While these malformations are believed to result from the effects of TSC1 or TSC2 gene mutations, the molecular mechanisms leading to tuber formation, as well as the onset of seizures, remain largely unknown.
Previous studies revealed different alterations of TSC1 and TSC2 in epilepsy-associated malformations and glio-neuronal tumors despite histopathologic similarities.
This chapter, presented arguments in favor of the hypothesis that abnormal cortical excitability originates in and around focal areas of structural malformations (i.e., cortical tubers and dysplasia) and that these "lesions" are the biologic consequences of tuberin and/or hamartin dysfunction.
Studies of how TSC1 and TSC2 function in normal and dysplastic cerebral neocortex may provide a paradigm for understanding the neurobiology of other genes that determine epilepsy-associated cerebral malformations (e.g. lissencephaly, double cortex).
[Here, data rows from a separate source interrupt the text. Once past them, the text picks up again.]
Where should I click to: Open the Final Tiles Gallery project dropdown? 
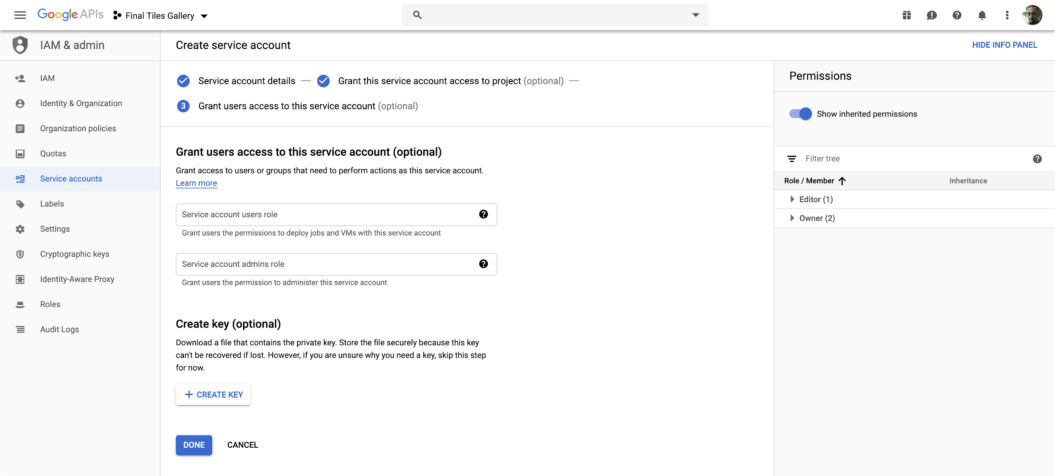pyautogui.click(x=160, y=16)
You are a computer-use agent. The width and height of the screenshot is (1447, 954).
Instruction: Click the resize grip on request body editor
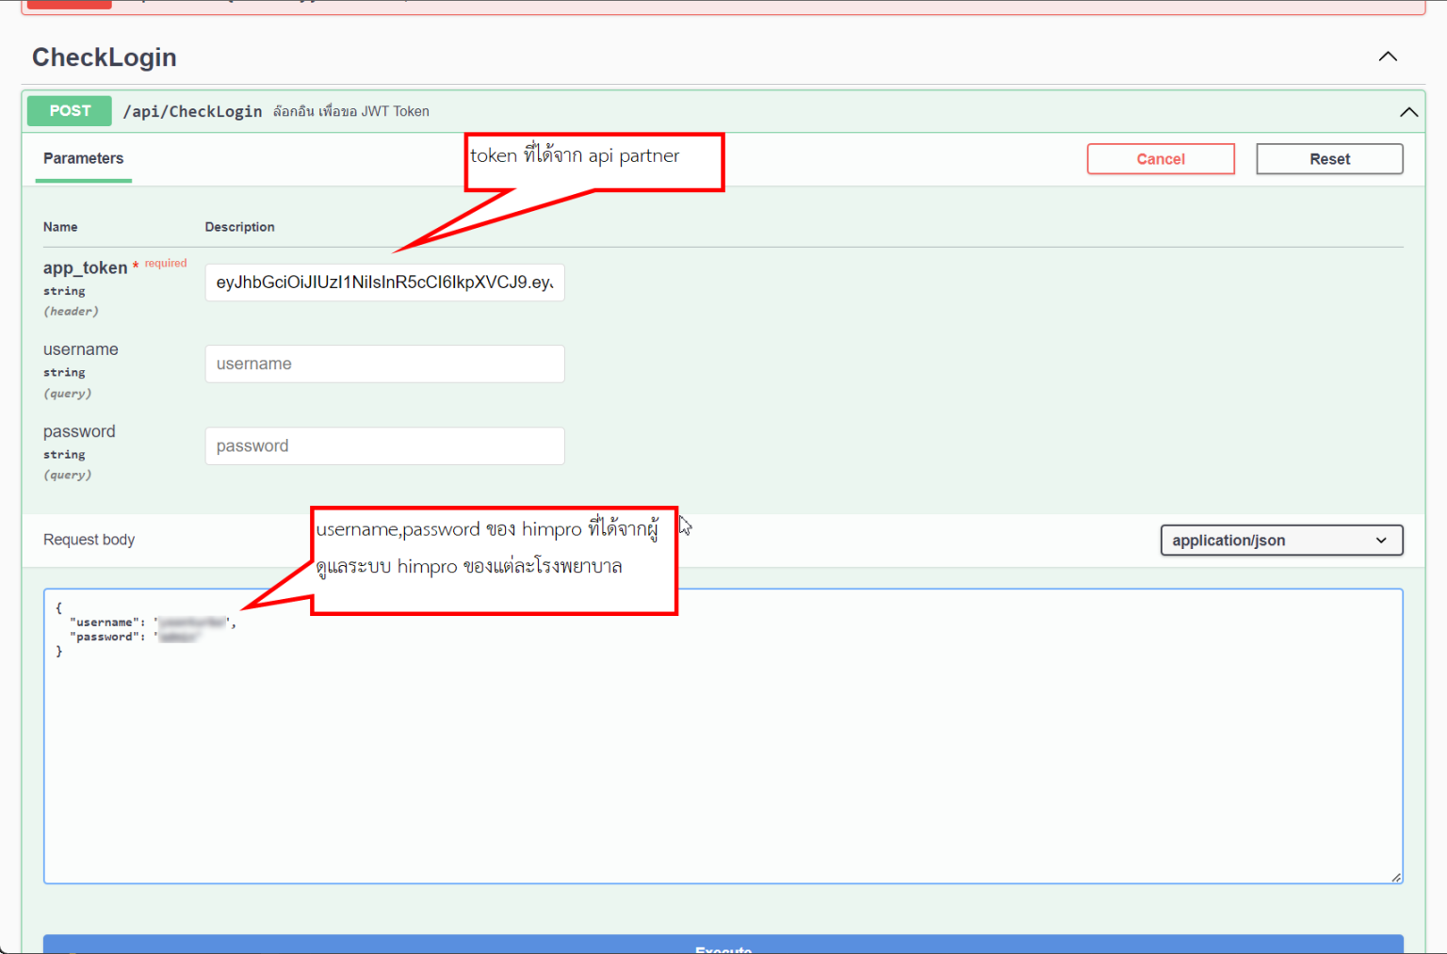(x=1395, y=876)
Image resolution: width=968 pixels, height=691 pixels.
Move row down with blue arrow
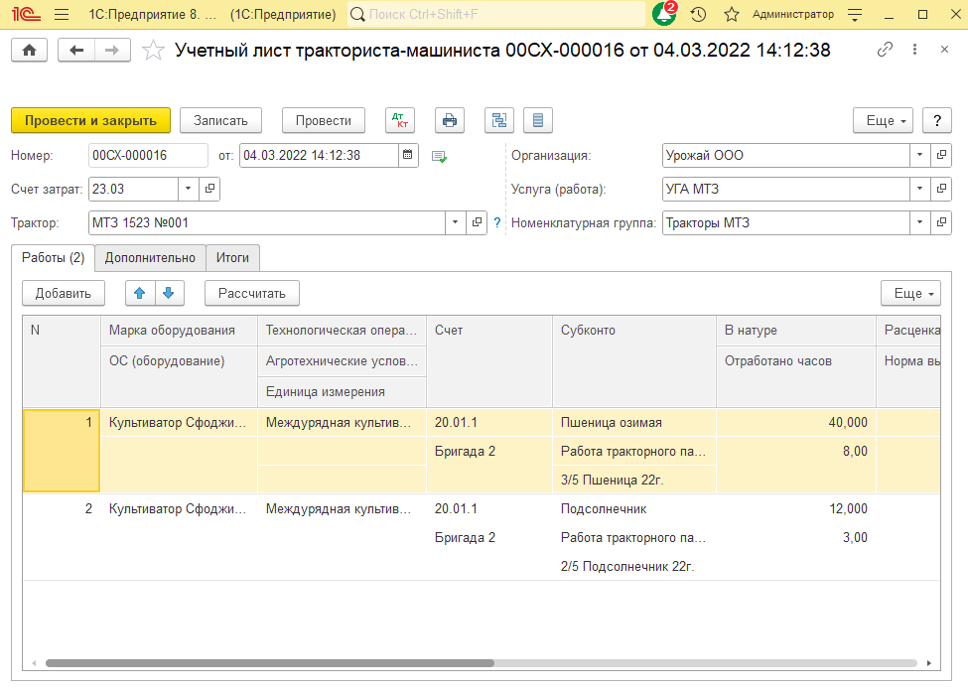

The recently reported loss of heterozygosity (LOH) at the regions of the TSC1 or TSC2 locus in hamartomas obtained from different organs of patients with established tuberous sclerosis, including cortical tubers, stimulated us to examine epilepsy-associated tuberous sclerosis-like glioneuronal malformations with respect to LOH at the TSC1 and TSC2 loci of chromosomes 9q34 and 16p 13.3, respectively.